:: Aim of the task ::
Retrieve every line of the data holding the word "agent".

===== Exercise data =====

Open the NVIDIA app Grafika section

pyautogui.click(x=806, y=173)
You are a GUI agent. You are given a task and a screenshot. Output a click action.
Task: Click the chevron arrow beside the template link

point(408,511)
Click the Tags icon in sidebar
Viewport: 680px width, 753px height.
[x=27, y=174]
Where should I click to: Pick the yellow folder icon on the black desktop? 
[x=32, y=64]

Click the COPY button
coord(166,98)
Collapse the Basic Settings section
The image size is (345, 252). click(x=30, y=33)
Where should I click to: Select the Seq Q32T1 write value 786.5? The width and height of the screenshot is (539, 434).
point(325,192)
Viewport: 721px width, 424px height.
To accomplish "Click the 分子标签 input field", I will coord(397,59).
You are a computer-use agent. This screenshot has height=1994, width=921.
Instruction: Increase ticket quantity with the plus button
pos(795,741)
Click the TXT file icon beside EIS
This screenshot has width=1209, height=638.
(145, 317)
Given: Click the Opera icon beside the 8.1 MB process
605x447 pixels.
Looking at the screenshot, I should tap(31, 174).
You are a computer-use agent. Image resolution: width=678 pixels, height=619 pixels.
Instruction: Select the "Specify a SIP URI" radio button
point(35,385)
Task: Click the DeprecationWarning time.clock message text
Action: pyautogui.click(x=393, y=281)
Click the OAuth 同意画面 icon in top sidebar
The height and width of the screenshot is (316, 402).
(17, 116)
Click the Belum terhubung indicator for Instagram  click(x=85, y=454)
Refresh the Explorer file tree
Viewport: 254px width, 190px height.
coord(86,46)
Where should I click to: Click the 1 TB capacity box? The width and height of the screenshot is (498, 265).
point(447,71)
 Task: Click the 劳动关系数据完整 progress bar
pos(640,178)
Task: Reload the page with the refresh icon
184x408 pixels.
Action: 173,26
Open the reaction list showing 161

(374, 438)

=====

:: Answer below ::
You are a GUI agent. You are given a task and a screenshot. Output a click action.
You are a computer-use agent. This screenshot has height=1994, width=921.
You are a computer-use agent. Image resolution: width=678 pixels, height=619 pixels.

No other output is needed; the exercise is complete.